第32話 ある小児科医の証言 -4

 席に案内されたあとすぐにコーヒーとチョコレートパフェを注文した。店員が去ったのを見計らっておれが訊く。

「蔵元知恵に会った、と言ってたよな? ちょっと詳しく聞かせてくれ」

 六月二十七日木曜日の夜、蔵元知恵と『ルーマニア』で会ったあと、駅の改札までは一緒に行った。それが、おれが彼女を見た最後だ。一方、ロン・メイメイが彼女を見たのは、六月三十日の朝で間違いないようだ。つまり、研究室に集められて陸奥と乙に事情を聴かれていた日の朝には、知恵は大阪ミナミをほっつき歩いていたということだ。

「どんな様子だった」

「じっさいに会話したわけじゃないから、分からない。でも、こっちを見てはっと何かに気づいたように走って行っちゃったから……まぁ変といえば変だタョ」

 知り合いには会いたくない心境だったのか、それとも何か事情があって姿をくらませているのか。いずれにしても、ここでこれ以上議論しても何も解決しないことだけは確かのようだ。

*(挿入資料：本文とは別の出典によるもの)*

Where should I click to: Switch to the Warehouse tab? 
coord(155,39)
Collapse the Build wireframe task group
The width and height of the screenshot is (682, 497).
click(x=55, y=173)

「じゃあ今度は、こっちの番ョ。何のために『ルーマニア』に行ったのか説明して。わたしいなかったら危なかったネ、君は」

 そう言うと、右手の人差し指をこちらに向け親指を上に立てて拳銃を撃つような仕草をする。

「あれは、ちょっと現場に気になることがあってね。写真を撮ってきたんだ」

 携帯電話を取り出し、データフォルダを開ける。合計十枚ほど、ゴミの写真が映っているのを、順番にロン・メイメイに示してみせる。ふぅん、と気のない返事を返しながら、最後まで見終えたあと、

「で、それがナニ?」

「もっともな質問だな」

 さすがの彼女も片眉を吊り上げて小首をかしげる。

「それが分かれば苦労はないんだけれど、残念ながら、さっぱり」

「はぁ? なにか探し物があったのじゃないの?」

「探し物、というか、探し物があったかどうかを探しに行ったというところかな」

 とん、と目の前にコーヒーが、ロン・メイメイのほうにはチョコレートパフェが置かれた。ウェイトレスらしき少女は、ご注文は以上でよろしかったでしょうか、とお決まりのセリフのあと、こちらの返答も聞かずに去っていく。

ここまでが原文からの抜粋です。